Copy exactly. Begin at the line containing "The image size" and stop at the last line of the entries, omitting any pictures.

Extracted data entries
++++++++

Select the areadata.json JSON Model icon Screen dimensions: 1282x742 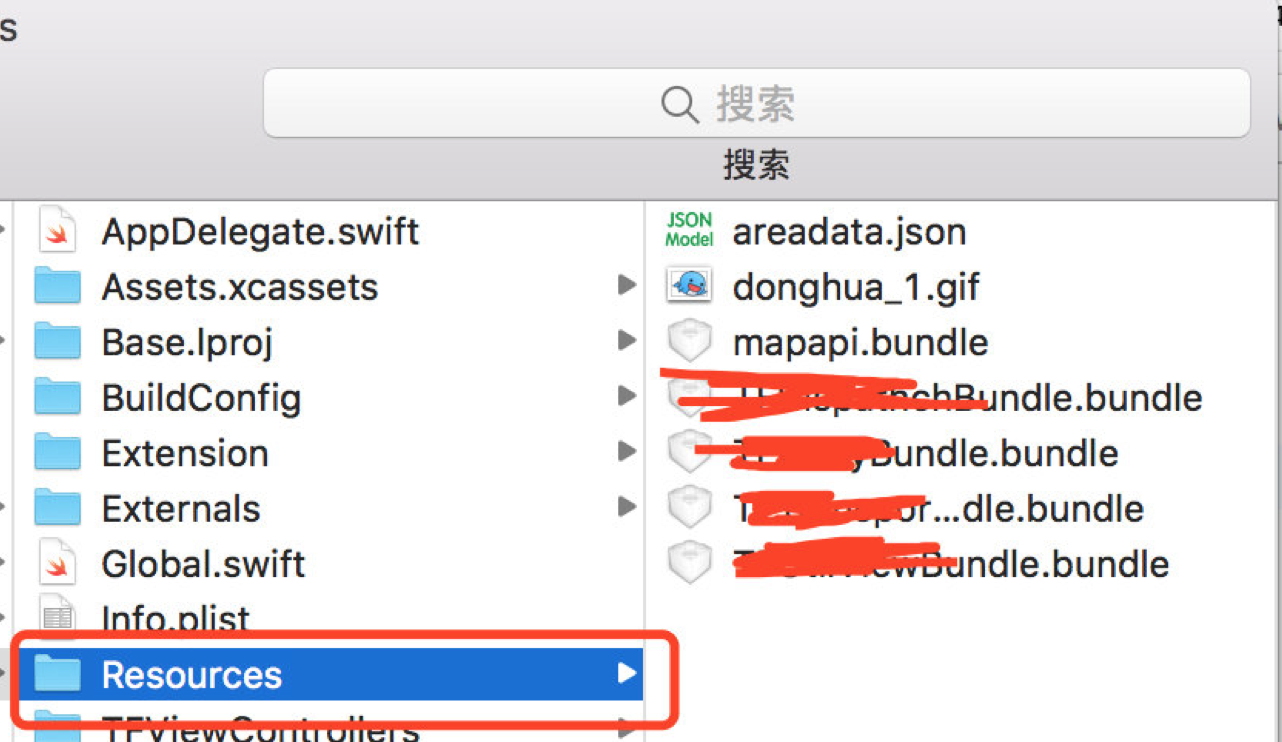pos(689,231)
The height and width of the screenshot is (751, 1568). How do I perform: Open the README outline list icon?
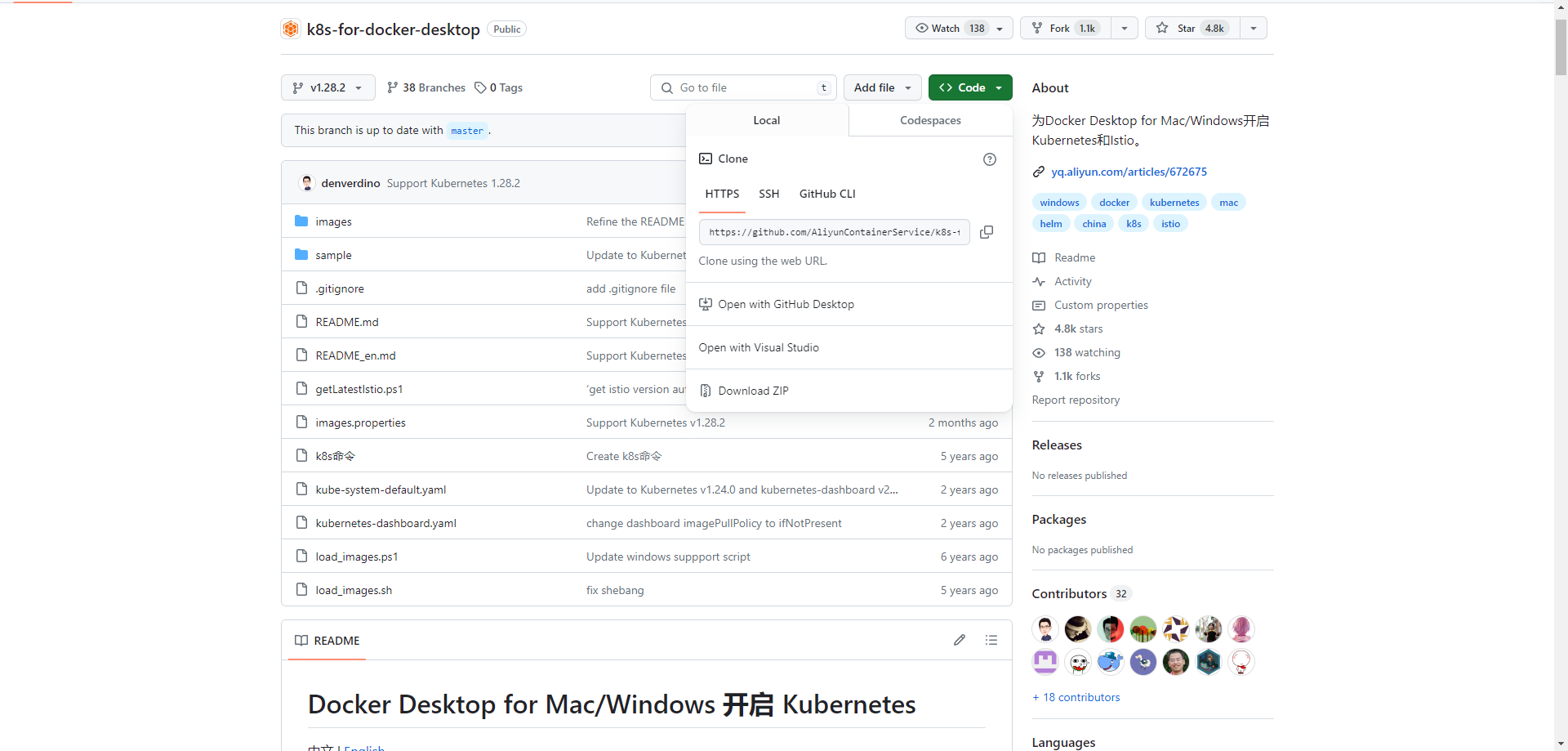tap(991, 640)
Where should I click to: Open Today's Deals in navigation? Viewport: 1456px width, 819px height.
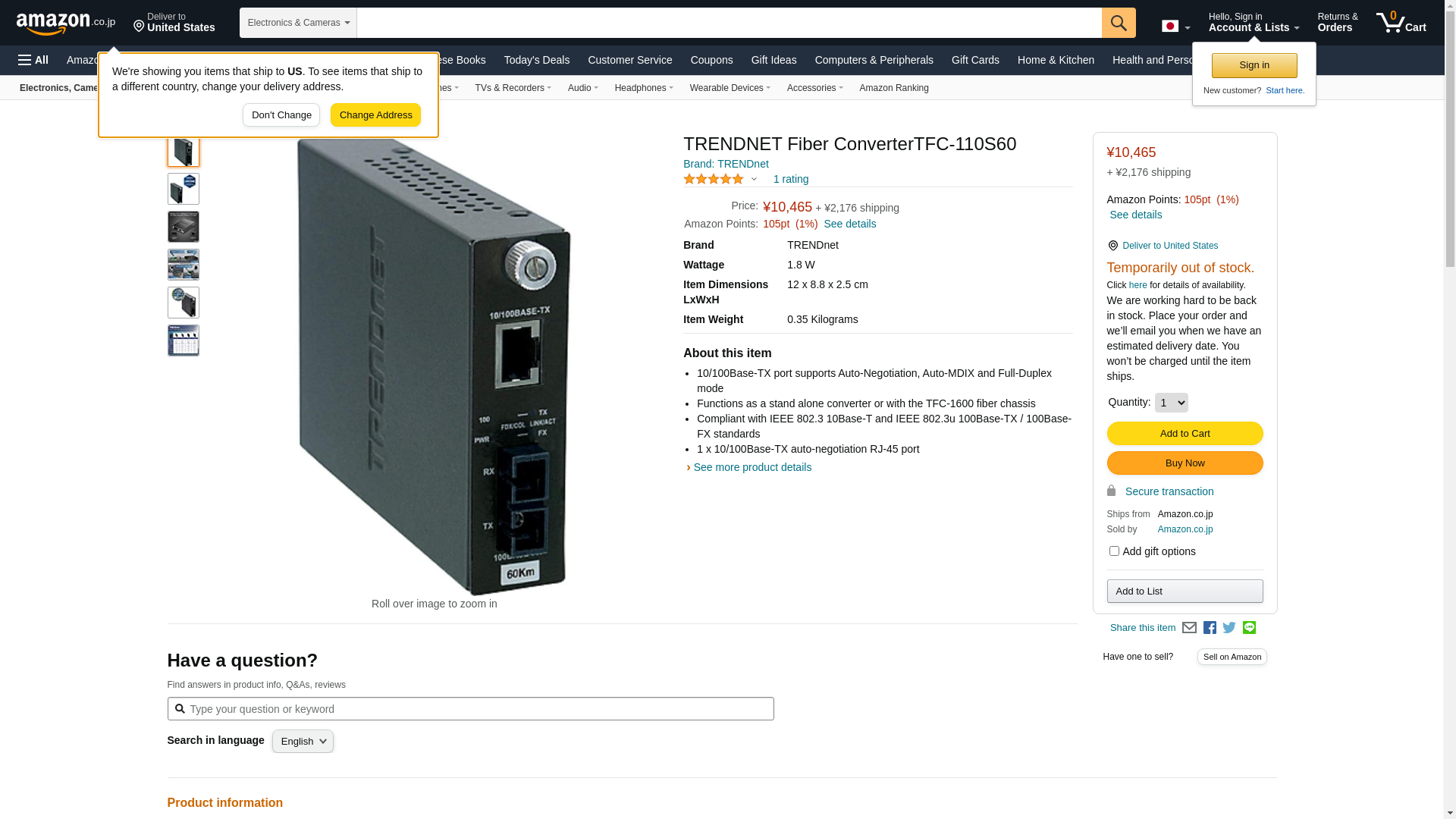537,60
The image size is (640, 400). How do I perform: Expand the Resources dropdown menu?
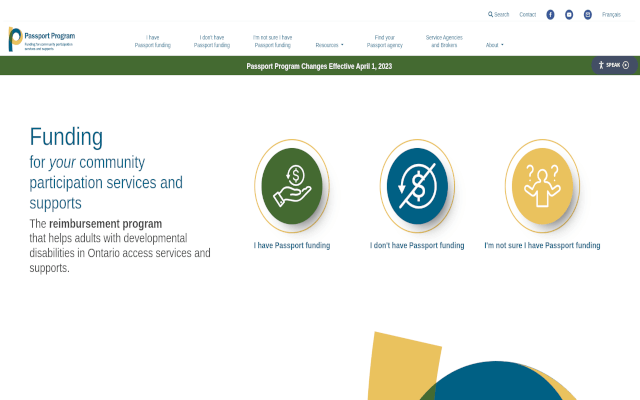click(x=329, y=45)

++++++++

> **SOLUTION TO THIS EXERCISE**
The image size is (640, 400). How do I perform: Expand the Resources dropdown menu?
click(x=329, y=45)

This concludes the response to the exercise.